(PROBLEM DESCRIPTION) Return every record exactly as written.

(DATASET)
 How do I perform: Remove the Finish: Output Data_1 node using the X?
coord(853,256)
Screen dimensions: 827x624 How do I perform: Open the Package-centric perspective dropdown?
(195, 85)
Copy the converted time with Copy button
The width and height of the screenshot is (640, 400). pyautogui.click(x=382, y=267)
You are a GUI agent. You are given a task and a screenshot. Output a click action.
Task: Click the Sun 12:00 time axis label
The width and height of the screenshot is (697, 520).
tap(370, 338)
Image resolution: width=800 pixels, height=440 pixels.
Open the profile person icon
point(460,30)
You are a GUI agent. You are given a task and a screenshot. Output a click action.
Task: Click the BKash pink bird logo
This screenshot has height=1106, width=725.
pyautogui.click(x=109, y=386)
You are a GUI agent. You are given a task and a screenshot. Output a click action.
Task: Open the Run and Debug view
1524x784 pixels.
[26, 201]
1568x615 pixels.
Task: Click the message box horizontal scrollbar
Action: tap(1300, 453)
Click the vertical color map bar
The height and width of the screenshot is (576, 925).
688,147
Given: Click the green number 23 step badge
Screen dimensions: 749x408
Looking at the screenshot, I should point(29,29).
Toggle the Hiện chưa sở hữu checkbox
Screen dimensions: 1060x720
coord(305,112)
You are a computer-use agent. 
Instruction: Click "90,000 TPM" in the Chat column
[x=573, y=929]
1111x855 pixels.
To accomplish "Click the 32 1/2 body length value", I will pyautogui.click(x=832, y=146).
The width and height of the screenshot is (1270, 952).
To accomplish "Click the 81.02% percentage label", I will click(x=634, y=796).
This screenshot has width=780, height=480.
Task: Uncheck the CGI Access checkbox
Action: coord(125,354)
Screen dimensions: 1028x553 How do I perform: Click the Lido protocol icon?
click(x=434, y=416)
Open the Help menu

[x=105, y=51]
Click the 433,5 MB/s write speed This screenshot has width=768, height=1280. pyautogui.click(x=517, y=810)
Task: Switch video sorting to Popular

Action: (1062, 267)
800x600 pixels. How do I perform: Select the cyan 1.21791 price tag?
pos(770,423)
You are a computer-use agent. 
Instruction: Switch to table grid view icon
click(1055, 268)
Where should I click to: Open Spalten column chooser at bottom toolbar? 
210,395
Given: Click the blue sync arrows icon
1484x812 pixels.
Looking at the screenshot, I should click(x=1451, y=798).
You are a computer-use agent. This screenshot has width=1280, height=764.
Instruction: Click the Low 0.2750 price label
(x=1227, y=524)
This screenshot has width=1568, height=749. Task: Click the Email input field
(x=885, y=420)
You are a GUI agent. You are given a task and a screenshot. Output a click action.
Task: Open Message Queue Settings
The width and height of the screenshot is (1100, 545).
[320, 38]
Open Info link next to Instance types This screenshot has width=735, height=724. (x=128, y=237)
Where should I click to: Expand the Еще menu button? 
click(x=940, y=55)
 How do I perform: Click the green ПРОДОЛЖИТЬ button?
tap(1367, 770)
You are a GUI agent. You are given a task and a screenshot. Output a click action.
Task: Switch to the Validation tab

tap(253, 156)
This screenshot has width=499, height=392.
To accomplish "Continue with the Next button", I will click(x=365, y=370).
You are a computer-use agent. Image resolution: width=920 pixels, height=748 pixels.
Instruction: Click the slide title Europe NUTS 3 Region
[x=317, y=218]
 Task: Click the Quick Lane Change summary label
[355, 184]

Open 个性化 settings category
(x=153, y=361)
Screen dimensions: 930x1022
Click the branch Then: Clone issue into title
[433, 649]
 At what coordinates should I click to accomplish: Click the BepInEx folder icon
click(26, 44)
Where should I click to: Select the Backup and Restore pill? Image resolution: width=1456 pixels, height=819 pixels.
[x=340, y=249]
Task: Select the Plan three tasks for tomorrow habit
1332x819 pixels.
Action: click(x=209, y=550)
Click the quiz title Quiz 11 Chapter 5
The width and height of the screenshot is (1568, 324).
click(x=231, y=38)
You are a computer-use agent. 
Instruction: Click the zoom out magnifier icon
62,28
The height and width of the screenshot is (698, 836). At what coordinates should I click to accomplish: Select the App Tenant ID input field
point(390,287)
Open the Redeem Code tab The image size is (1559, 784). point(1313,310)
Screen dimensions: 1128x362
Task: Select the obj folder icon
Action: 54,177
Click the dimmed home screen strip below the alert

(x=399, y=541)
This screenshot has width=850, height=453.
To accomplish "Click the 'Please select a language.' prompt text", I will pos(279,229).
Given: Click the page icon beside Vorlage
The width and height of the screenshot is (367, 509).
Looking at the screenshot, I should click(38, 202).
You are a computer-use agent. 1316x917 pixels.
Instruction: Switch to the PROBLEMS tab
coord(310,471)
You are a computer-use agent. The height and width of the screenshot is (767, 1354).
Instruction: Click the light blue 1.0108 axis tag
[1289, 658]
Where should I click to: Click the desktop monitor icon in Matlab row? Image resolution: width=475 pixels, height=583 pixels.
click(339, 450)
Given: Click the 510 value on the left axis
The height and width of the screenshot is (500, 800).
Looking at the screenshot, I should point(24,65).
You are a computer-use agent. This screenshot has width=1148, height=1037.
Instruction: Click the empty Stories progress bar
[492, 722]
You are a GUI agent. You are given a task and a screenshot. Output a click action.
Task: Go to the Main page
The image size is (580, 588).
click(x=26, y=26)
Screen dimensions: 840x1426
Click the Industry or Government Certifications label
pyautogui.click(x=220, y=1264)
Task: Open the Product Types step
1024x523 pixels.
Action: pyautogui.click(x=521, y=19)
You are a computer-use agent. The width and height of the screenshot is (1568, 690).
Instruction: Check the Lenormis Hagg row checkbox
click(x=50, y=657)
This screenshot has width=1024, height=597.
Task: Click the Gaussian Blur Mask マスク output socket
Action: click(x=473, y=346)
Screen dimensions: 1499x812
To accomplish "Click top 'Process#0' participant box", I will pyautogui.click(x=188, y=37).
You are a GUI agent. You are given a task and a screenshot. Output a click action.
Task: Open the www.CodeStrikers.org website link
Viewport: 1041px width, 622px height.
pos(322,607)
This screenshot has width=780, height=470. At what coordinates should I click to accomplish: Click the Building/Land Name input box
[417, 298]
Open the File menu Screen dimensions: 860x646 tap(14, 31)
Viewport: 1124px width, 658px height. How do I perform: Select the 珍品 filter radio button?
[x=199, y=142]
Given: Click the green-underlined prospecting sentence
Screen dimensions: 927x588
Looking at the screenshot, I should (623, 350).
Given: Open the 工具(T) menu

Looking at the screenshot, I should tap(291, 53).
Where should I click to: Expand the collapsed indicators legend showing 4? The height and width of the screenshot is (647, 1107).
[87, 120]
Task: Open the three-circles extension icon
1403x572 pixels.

(PROBLEM SOLUTION)
 How do I perform: Remove the Finish: Output Data_1 node using the X?
coord(853,256)
Screen dimensions: 827x624 How do I perform: Open the Package-centric perspective dropdown?
(195, 85)
Copy the converted time with Copy button
The width and height of the screenshot is (640, 400). pyautogui.click(x=382, y=267)
You are a GUI agent. You are given a task and a screenshot. Output a click action.
Task: Click the Sun 12:00 time axis label
The width and height of the screenshot is (697, 520).
tap(370, 338)
Image resolution: width=800 pixels, height=440 pixels.
Open the profile person icon
point(460,30)
You are a GUI agent. You are given a task and a screenshot. Output a click action.
Task: Click the BKash pink bird logo
This screenshot has height=1106, width=725.
pyautogui.click(x=109, y=386)
You are a GUI agent. You are given a task and a screenshot. Output a click action.
Task: Open the Run and Debug view
1524x784 pixels.
[26, 201]
1568x615 pixels.
Task: Click the message box horizontal scrollbar
Action: tap(1300, 453)
Click the vertical color map bar
The height and width of the screenshot is (576, 925).
688,147
Given: Click the green number 23 step badge
Screen dimensions: 749x408
Looking at the screenshot, I should point(29,29).
Toggle the Hiện chưa sở hữu checkbox
Screen dimensions: 1060x720
coord(305,112)
You are a computer-use agent. 
Instruction: Click "90,000 TPM" in the Chat column
[x=573, y=929]
1111x855 pixels.
To accomplish "Click the 32 1/2 body length value", I will pyautogui.click(x=832, y=146).
The width and height of the screenshot is (1270, 952).
To accomplish "Click the 81.02% percentage label", I will click(x=634, y=796).
This screenshot has width=780, height=480.
Task: Uncheck the CGI Access checkbox
Action: coord(125,354)
Screen dimensions: 1028x553 How do I perform: Click the Lido protocol icon?
click(x=434, y=416)
Open the Help menu

[x=105, y=51]
Click the 433,5 MB/s write speed This screenshot has width=768, height=1280. pyautogui.click(x=517, y=810)
Task: Switch video sorting to Popular

Action: (1062, 267)
800x600 pixels. How do I perform: Select the cyan 1.21791 price tag?
pos(770,423)
You are a computer-use agent. 
Instruction: Switch to table grid view icon
click(1055, 268)
Where should I click to: Open Spalten column chooser at bottom toolbar? 
210,395
Given: Click the blue sync arrows icon
1484x812 pixels.
Looking at the screenshot, I should click(x=1451, y=798).
You are a computer-use agent. This screenshot has width=1280, height=764.
Instruction: Click the Low 0.2750 price label
(x=1227, y=524)
This screenshot has width=1568, height=749. Task: Click the Email input field
(x=885, y=420)
You are a GUI agent. You are given a task and a screenshot. Output a click action.
Task: Open Message Queue Settings
The width and height of the screenshot is (1100, 545).
[320, 38]
Open Info link next to Instance types This screenshot has width=735, height=724. (x=128, y=237)
Where should I click to: Expand the Еще menu button? 
click(x=940, y=55)
 How do I perform: Click the green ПРОДОЛЖИТЬ button?
tap(1367, 770)
You are a GUI agent. You are given a task and a screenshot. Output a click action.
Task: Switch to the Validation tab

tap(253, 156)
This screenshot has width=499, height=392.
To accomplish "Continue with the Next button", I will click(x=365, y=370).
You are a computer-use agent. Image resolution: width=920 pixels, height=748 pixels.
Instruction: Click the slide title Europe NUTS 3 Region
[x=317, y=218]
 Task: Click the Quick Lane Change summary label
[355, 184]

Open 个性化 settings category
(x=153, y=361)
Screen dimensions: 930x1022
Click the branch Then: Clone issue into title
[433, 649]
 At what coordinates should I click to accomplish: Click the BepInEx folder icon
click(26, 44)
Where should I click to: Select the Backup and Restore pill? Image resolution: width=1456 pixels, height=819 pixels.
[x=340, y=249]
Task: Select the Plan three tasks for tomorrow habit
1332x819 pixels.
Action: click(x=209, y=550)
Click the quiz title Quiz 11 Chapter 5
The width and height of the screenshot is (1568, 324).
click(x=231, y=38)
You are a computer-use agent. 
Instruction: Click the zoom out magnifier icon
62,28
The height and width of the screenshot is (698, 836). At what coordinates should I click to accomplish: Select the App Tenant ID input field
point(390,287)
Open the Redeem Code tab The image size is (1559, 784). point(1313,310)
Screen dimensions: 1128x362
Task: Select the obj folder icon
Action: 54,177
Click the dimmed home screen strip below the alert

(x=399, y=541)
This screenshot has width=850, height=453.
To accomplish "Click the 'Please select a language.' prompt text", I will pos(279,229).
Given: Click the page icon beside Vorlage
The width and height of the screenshot is (367, 509).
Looking at the screenshot, I should click(38, 202).
You are a computer-use agent. 1316x917 pixels.
Instruction: Switch to the PROBLEMS tab
coord(310,471)
You are a computer-use agent. The height and width of the screenshot is (767, 1354).
Instruction: Click the light blue 1.0108 axis tag
[1289, 658]
Where should I click to: Click the desktop monitor icon in Matlab row? Image resolution: width=475 pixels, height=583 pixels.
click(339, 450)
Given: Click the 510 value on the left axis
The height and width of the screenshot is (500, 800).
Looking at the screenshot, I should point(24,65).
You are a computer-use agent. This screenshot has width=1148, height=1037.
Instruction: Click the empty Stories progress bar
[492, 722]
You are a GUI agent. You are given a task and a screenshot. Output a click action.
Task: Go to the Main page
The image size is (580, 588).
click(x=26, y=26)
Screen dimensions: 840x1426
Click the Industry or Government Certifications label
pyautogui.click(x=220, y=1264)
Task: Open the Product Types step
1024x523 pixels.
Action: pyautogui.click(x=521, y=19)
You are a computer-use agent. The width and height of the screenshot is (1568, 690).
Instruction: Check the Lenormis Hagg row checkbox
click(x=50, y=657)
This screenshot has width=1024, height=597.
Task: Click the Gaussian Blur Mask マスク output socket
Action: click(x=473, y=346)
Screen dimensions: 1499x812
To accomplish "Click top 'Process#0' participant box", I will pyautogui.click(x=188, y=37).
You are a GUI agent. You are given a task and a screenshot. Output a click action.
Task: Open the www.CodeStrikers.org website link
Viewport: 1041px width, 622px height.
pos(322,607)
This screenshot has width=780, height=470. At what coordinates should I click to accomplish: Click the Building/Land Name input box
[417, 298]
Open the File menu Screen dimensions: 860x646 tap(14, 31)
Viewport: 1124px width, 658px height. How do I perform: Select the 珍品 filter radio button?
[x=199, y=142]
Given: Click the green-underlined prospecting sentence
Screen dimensions: 927x588
Looking at the screenshot, I should (623, 350).
Given: Open the 工具(T) menu

Looking at the screenshot, I should tap(291, 53).
Where should I click to: Expand the collapsed indicators legend showing 4? The height and width of the screenshot is (647, 1107).
[87, 120]
Task: Open the three-circles extension icon
1403x572 pixels.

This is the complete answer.